The Presidential Commission on Good Government (PCGG) has been unable to contribute to privatization revenues since last year up to April of this year, but the agency tasked to dispose of Marcos ill-gotten wealth could add about P1.2 billion to the government’s nontax take this month.
John Agbayani, chair of the PCGG, told the Inquirer on Friday that the agency this week would determine how much was raised from the Marcos-related assets it auctioned off last week.
Among the seized properties—forming part of ill-gotten wealth of dictator Ferdinand Marcos, his family, as well as cronies—that the PCGG tried to sell on May 26 included a P789.2-million, 2,886-square meter (sq m) property along Edsa in Mandaluyong City; nine lots in Tagaytay City, whose floor prices ranged between P1.4 million and P1.9 million; a 46,688-sq m property in Bacolod City worth at least P324.6 million; and a 5,952-sq m lot in Naga City priced at a minimum of P57.1 million.
On May 27, the PCGG auctioned off a 1,000-sq m meter property in Puerto Galera, Oriental Mindoro, for at least P6.1 million; two lots in Caloocan City, both with floor prices of P1.9-million each; as well as a 300-sq m property in Calapan, Oriental Mindoro, which the agency offered at a minimum of P930,000.
Also on Friday, the PCGG tried to sell P800 million worth of shares of stock in Makati Sports Club Inc.
In recent years, privatization’s contribution to government revenues had been dwindling—the government wanted to raise P500 million from privatization annually, but its take dropped to a record-low P320.9 million last year.
The latest Bureau of the Treasury data on Friday showed that privatization proceeds from January to April amounted to P20 million, up 144 percent from P8.2 million during the first four months of last year.
In April, the Department of Finance (DOF)-attached Privatization and Management Office (PMO) collected P10.5 million in lease rental, bringing the four-month total to P18.6 million.
Also last month, the PMO generated P1.4 million in other income, such that the agency contributed all of the privatization revenues so far this year.
Last week, Finance Secretary Carlos Dominguez III said the DOF’s proposed fiscal consolidation and resource mobilization plan aimed at generating more revenues to repay ballooning COVID-19 debts was not heavy on privatization because “the assets that we have left are not that much anymore.”

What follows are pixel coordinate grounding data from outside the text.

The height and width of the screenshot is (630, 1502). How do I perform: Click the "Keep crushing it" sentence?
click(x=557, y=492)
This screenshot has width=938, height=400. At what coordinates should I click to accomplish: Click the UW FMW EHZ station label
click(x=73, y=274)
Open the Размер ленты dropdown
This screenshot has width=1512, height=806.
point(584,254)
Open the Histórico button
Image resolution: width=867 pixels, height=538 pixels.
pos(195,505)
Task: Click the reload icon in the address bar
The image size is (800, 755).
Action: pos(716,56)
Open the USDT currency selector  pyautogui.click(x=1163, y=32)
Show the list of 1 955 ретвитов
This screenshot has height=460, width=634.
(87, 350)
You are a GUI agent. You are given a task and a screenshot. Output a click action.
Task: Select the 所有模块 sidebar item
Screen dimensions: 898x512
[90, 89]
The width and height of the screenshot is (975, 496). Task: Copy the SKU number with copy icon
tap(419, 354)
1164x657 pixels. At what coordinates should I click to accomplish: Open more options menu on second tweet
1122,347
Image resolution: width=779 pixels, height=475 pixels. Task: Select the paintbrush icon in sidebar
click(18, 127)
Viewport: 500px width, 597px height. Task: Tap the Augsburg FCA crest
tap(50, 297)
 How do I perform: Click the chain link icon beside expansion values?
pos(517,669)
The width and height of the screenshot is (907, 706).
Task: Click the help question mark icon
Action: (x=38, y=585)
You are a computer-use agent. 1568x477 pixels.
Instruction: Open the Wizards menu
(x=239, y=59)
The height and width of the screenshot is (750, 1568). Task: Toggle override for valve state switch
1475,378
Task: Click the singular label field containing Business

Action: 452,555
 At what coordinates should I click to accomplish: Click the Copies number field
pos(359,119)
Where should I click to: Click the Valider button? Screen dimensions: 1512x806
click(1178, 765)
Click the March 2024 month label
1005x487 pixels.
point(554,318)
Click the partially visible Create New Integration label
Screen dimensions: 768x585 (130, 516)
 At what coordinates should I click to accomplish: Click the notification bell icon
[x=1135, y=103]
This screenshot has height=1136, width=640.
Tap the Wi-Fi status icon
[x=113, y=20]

But Dominguez said the incoming administration of President-elect Ferdinand Marcos Jr. may consider—as a “definite possibility”—closing down the country’s main gateway Ninoy Aquino International Airport (Naia), and then selling the vast tract of land where it stood to raise more revenues—estimated by tycoon Ramon S. Ang to be as much as P2 trillion. The Duterte administration itself had been looking into selling the Naia property as early as 2016, but Dominguez said they were still awaiting developments in the new airports in Clark and Bulacan.